- Coordinates: 36°07′25″N 5°20′28″W﻿ / ﻿36.12363°N 5.34105°W
- Access: small entrance

= Fig Tree Cave =

Cave in Gibraltar

Fig Tree Cave is a cave in the British Overseas Territory of Gibraltar. It is located on the eastern cliffs of the Rock of Gibraltar, not far from Martin's Cave within the Upper Rock Nature Reserve. It is listed in the Heritage and Antiquities Act 2018 by the Government of Gibraltar.

==History==
According to former Governor of Gibraltar, William Jackson, Simón Susarte, a recently exiled goatherd, led 500 Spanish troops up the east side of Gibraltar to reclaim the Rock following the Anglo-Dutch Capture of Gibraltar in 1704. The troops spent the night of 10 November 1704, on the east side of the Rock in this cave and Martin's Cave before ascending Middle Hill the next day. The invasion ended badly as ammunition ran out and reinforcements failed to arrive.

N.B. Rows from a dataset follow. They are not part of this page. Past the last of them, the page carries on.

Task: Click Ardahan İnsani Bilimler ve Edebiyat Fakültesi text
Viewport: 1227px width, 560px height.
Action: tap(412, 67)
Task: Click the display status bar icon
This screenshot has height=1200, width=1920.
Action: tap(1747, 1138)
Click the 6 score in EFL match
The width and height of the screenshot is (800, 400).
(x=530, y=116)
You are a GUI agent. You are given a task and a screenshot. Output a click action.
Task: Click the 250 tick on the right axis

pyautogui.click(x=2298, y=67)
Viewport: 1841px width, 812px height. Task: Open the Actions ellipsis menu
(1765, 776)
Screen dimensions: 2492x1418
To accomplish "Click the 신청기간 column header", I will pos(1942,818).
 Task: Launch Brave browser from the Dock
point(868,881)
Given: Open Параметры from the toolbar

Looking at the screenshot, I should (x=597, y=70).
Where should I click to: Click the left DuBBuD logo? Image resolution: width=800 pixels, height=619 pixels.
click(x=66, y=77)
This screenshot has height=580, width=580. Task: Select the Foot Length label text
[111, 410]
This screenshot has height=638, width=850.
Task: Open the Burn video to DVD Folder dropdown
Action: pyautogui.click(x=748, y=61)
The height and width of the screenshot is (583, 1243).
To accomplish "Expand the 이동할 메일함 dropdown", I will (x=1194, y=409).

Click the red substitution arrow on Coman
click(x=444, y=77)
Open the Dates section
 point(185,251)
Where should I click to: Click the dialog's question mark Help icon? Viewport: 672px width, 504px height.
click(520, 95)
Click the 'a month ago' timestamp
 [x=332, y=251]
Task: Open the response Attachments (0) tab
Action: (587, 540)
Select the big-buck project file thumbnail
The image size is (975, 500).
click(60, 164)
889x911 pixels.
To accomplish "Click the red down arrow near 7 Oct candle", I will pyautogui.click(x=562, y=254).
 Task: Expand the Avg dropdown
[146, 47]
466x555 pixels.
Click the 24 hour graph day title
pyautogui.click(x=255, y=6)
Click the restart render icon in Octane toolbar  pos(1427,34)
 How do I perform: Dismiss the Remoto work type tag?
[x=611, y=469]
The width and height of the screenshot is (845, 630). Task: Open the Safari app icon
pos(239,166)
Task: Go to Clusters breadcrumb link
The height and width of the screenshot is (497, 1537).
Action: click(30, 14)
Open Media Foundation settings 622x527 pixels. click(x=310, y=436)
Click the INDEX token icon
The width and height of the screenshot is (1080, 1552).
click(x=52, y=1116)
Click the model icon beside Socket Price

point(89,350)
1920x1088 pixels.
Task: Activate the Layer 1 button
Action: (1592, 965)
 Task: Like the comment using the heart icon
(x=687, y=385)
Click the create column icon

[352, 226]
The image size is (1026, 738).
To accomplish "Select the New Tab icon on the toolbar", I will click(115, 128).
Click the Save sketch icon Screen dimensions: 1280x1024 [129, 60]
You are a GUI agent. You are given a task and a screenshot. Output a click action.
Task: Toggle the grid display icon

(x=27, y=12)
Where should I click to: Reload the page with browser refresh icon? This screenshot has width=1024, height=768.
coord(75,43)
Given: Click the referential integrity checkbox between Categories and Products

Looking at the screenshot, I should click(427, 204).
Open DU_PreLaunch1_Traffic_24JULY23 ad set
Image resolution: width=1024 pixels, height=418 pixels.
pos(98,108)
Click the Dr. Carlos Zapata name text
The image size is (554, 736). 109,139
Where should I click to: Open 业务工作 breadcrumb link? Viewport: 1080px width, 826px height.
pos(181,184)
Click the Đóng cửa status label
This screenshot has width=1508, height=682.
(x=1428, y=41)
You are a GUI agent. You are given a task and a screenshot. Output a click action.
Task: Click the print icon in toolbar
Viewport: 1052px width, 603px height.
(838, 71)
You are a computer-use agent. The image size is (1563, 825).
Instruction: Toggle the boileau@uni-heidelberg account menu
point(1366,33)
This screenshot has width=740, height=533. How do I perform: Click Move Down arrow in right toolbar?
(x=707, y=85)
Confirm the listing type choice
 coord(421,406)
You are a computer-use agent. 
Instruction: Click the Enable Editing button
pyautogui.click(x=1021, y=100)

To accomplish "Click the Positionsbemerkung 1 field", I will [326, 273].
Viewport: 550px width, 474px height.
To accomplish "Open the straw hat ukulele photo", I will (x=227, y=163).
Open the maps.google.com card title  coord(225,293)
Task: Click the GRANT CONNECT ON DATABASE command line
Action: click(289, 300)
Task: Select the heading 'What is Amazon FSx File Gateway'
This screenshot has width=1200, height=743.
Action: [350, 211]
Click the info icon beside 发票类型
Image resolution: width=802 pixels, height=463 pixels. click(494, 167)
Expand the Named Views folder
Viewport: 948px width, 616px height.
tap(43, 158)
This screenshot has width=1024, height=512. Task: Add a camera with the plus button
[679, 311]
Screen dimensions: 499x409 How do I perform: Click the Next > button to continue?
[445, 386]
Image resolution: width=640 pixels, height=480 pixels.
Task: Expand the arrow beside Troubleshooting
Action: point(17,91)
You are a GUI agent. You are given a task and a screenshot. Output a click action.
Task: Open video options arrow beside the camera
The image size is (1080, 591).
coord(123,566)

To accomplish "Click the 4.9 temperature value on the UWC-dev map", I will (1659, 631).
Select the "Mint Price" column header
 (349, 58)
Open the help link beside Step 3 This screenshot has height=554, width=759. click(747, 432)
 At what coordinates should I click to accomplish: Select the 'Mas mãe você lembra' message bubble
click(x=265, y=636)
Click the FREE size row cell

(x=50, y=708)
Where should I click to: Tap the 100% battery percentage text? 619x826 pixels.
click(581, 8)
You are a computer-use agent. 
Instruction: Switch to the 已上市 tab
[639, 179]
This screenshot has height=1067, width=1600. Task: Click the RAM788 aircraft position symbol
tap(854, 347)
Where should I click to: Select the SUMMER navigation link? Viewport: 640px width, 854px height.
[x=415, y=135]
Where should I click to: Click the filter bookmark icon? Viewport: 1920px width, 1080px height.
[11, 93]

However Martin's Cave was not discovered for another 100 years.

In the 1860s, Captain Frederic Brome, the then Governor of the Military Prison on Windmill Hill, Gibraltar, sought permission from the Governor of Gibraltar to explore Poca Roca Cave, as well as St. Michael's Cave, Martin's Cave and this cave, with the objective of finding archaeological evidence of the past use of these caves. The Governor agreed to allow ten prisoners to begin work at Martin's Cave.

The entrance to the cave is small, widening to a shape 1 m high and roughly 2 m by 3 m. A path falls away at a 40-degree angle but ends in a muddy pit. The wildlife in the cave is very similar to that in nearby Martin's Cave. The cave is located within the Upper Rock Nature Reserve.

== Today ==
In 2018 this cave was included in the caves listed in the Heritage and Antiquities Act by the Government of Gibraltar, noting that Fig Tree Cave No.2 was an archaeological site.